Short problem ▸
Duplicate everything from the line containing "At what coordinates" down to the line containing "I will coord(563,312).", with both of those lines included.

The input ▸
- - - - -
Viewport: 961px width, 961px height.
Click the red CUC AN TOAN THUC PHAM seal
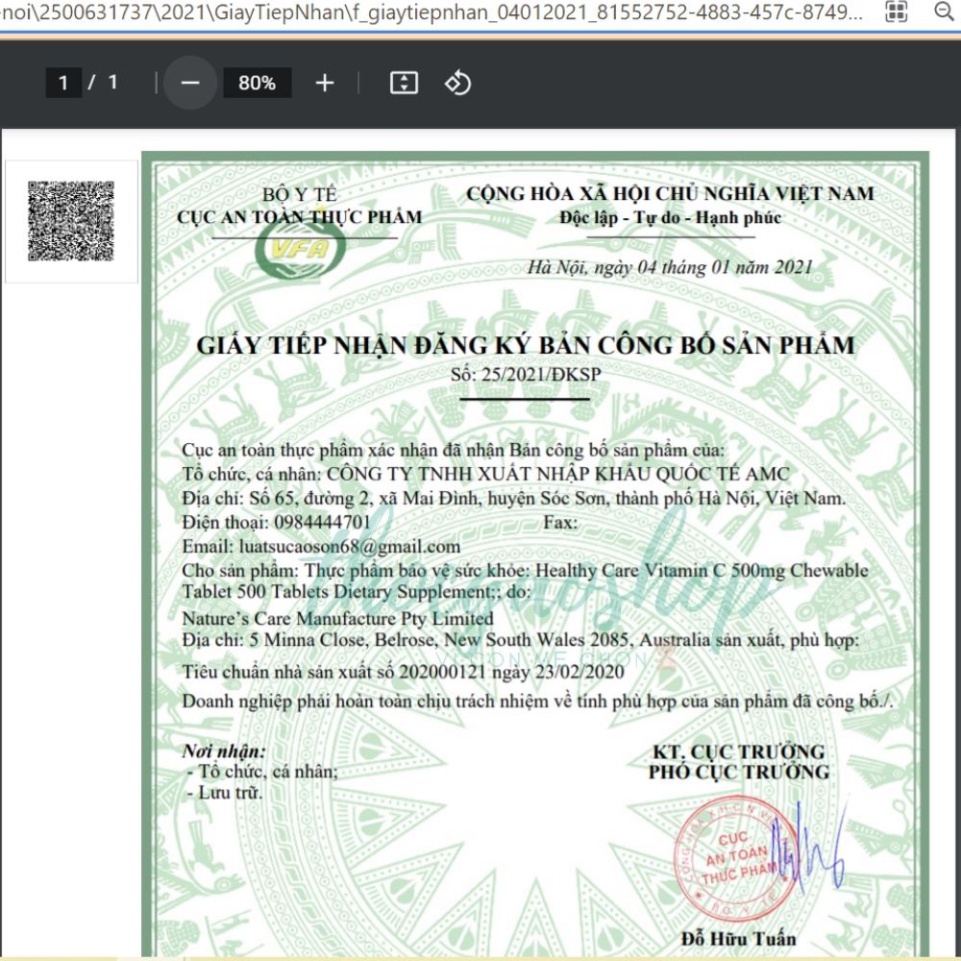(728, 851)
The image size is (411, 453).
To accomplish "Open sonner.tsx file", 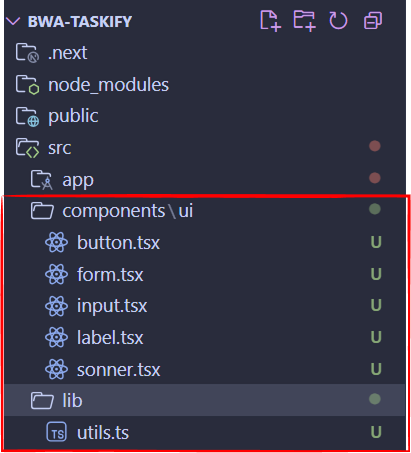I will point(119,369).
- - - - -
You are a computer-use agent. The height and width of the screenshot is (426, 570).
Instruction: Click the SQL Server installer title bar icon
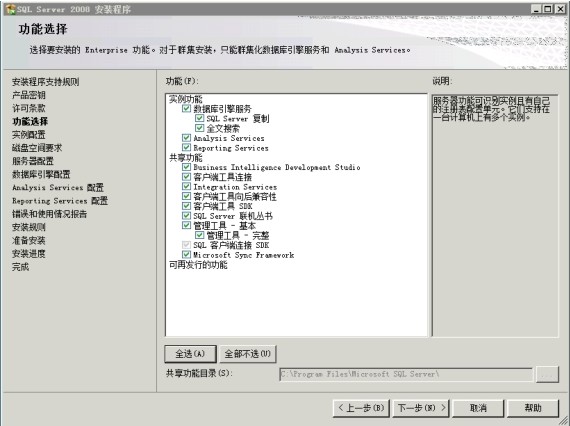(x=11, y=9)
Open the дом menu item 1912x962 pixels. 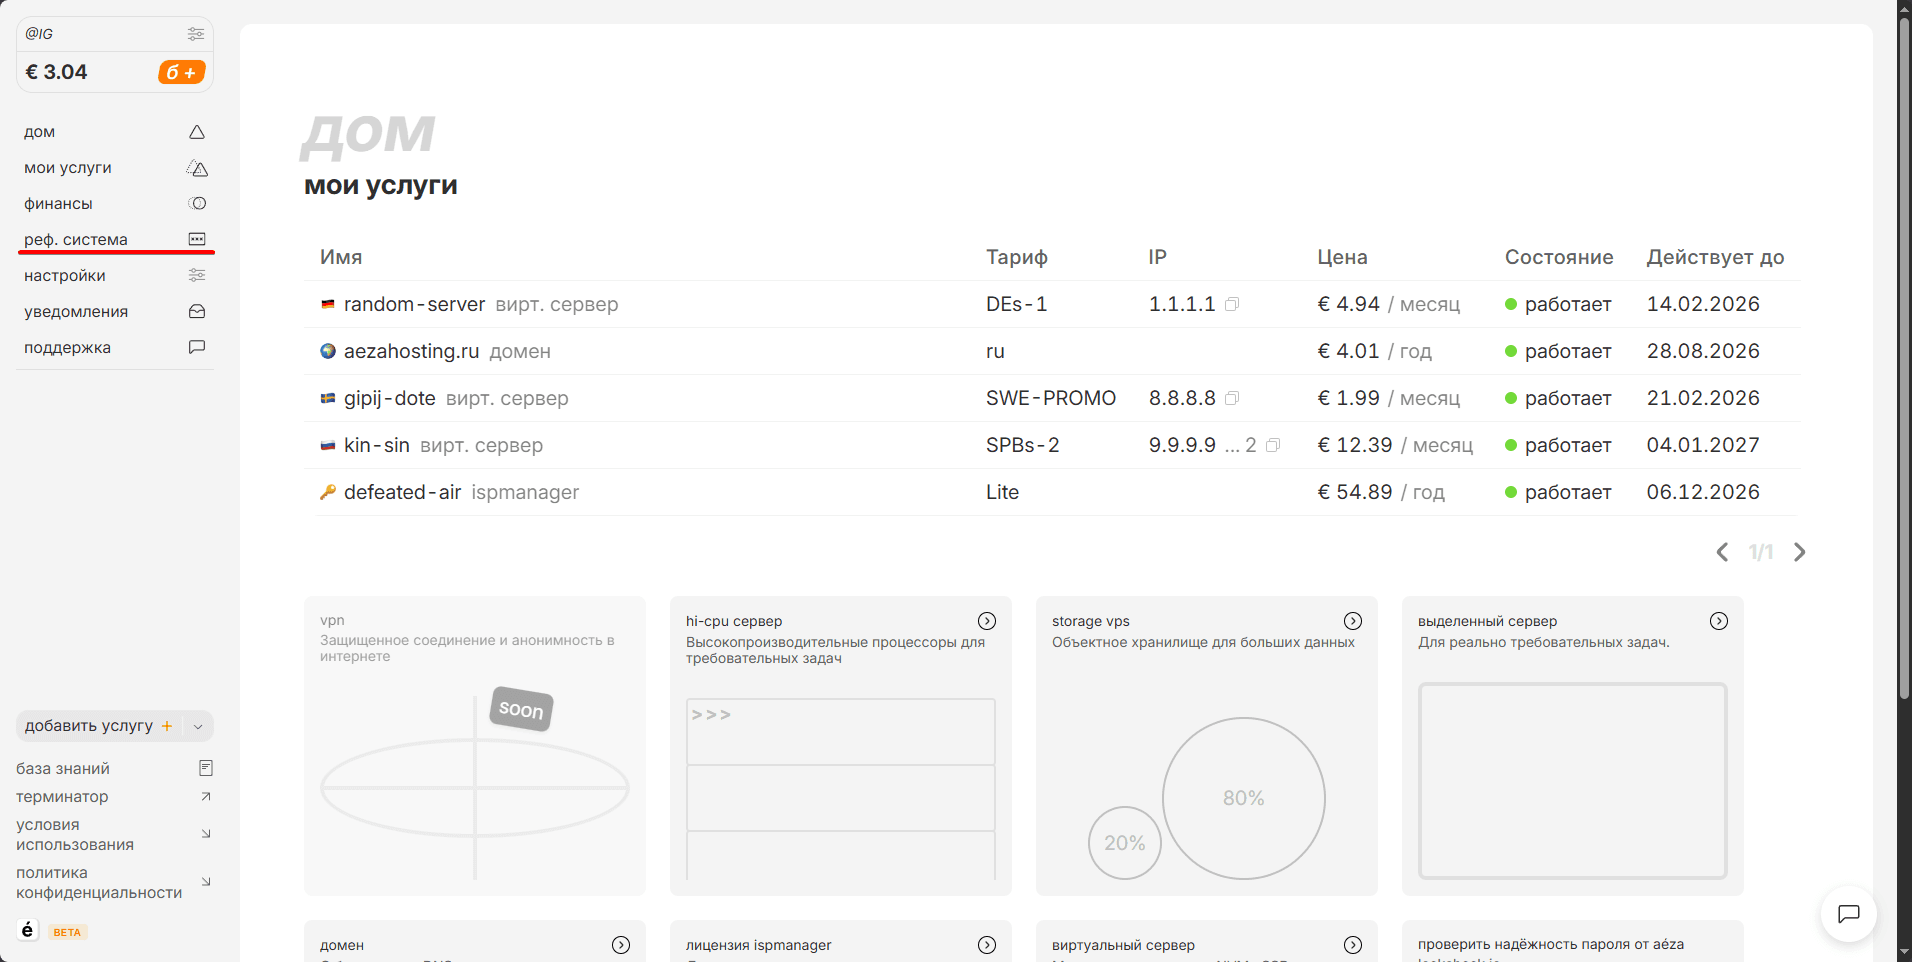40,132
- - - - -
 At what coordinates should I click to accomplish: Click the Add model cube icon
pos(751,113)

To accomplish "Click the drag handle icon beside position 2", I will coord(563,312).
- - - - -
Output of the task ▸
 At what coordinates should I click to accomplish: Click the Add model cube icon
pos(751,113)

To accomplish "Click the drag handle icon beside position 2", I will coord(563,312).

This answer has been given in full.